Downtime has serious consequences for modern businesses. It is difficult, if not impossible, to recoup lost revenue and rebuild a corporate reputation that is hurt by an outage. While IT professionals can't expect to avoid every downtime event, the majority of system downtime is caused by preventable failures. That's why we're asking our Advisory Board about the consequences of data center downtime and the steps that IT staff can take to reduce the risk of an outage.
You can also read more system downtime insights in the first part of this Advisory Board Q&A.Readers from India can find local coverage of risk assessment in this tip on risk assessment methodology for disaster recovery.
Robert Rosen, CIO, mainframe user group leader
You have to distinguish between planned and unplanned system downtime. Both types of downtime are stressful. Planned downtime has to be finished on time, but unplanned downtime is the worst. Unplanned can be a good troubleshooting learning experience that can be good for staff, as I see fewer and fewer technicians with troubleshooting skills. I blame it on the rip and replace mentality in auto repair and the “just reboot” mentality from PCs.
The biggest cost is how it affects the customers and what it makes customers think of you. Think of doing planned downtime during the day versus doing it at night. Which one do you think the customer will like better?
Planning, having people with good troubleshooting skills, and documenting how you found the problem and fixed it means the issue will be resolved faster the next time.
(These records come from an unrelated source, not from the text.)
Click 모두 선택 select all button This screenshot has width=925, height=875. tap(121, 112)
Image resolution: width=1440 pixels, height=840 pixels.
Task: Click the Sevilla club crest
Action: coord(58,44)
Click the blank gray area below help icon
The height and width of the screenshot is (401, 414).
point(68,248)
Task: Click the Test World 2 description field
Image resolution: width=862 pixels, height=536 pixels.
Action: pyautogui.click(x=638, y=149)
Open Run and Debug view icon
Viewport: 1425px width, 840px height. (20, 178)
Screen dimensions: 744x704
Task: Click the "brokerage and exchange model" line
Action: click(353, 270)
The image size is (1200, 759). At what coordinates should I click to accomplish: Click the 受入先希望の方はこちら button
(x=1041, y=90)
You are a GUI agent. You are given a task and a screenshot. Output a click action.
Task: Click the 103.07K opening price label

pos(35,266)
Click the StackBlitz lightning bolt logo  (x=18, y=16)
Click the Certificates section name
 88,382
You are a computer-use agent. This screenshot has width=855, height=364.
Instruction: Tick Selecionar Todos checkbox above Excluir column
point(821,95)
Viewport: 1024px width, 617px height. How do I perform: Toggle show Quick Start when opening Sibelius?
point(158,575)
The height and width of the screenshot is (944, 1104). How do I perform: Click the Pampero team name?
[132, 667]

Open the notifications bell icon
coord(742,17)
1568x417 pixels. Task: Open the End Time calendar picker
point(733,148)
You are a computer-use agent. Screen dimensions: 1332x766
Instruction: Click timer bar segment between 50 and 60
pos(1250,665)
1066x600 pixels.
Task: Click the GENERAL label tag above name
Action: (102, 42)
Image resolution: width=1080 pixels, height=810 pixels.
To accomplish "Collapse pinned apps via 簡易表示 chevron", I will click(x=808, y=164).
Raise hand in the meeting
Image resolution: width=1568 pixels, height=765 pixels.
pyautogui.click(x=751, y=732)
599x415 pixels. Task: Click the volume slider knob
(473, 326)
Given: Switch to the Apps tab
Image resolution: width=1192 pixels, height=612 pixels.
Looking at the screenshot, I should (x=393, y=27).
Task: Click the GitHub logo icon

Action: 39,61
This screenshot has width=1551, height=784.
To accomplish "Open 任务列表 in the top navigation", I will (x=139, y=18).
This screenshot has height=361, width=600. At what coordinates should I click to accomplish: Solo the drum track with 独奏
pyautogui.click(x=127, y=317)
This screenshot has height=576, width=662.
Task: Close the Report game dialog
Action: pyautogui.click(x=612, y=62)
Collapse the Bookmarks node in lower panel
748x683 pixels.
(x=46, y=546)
Robert Crawford, lead systems programmer and mainframe columnist
Unfortunately, the biggest cause of system downtime is human error. Many times it’s a procedure someone didn’t follow or think all the way through. Another cause may be a system quirk or obscure design flaw that someone didn’t account for. Sometimes, it’s as simple as a typo.
Most technicians genuinely want to do a good job and are proud of their work, which is why failures are stressful. The most immediate stress caused by downtime involves the “battlefield conditions” (often during non-work hours), when everyone tries to figure out what’s going on. This stress, in turn, affects morale, especially during a run of bad luck. Things do gradually get better over time when the system stabilizes.
The consequences of outages can vary according to industry, although there are some commonalities. An outage could cause any company to lose sales through missed opportunities and bad customers experiences. On the other hand, manufacturing companies may have to shut down production, and financial companies may have to pay money in the form of fines and lawsuits.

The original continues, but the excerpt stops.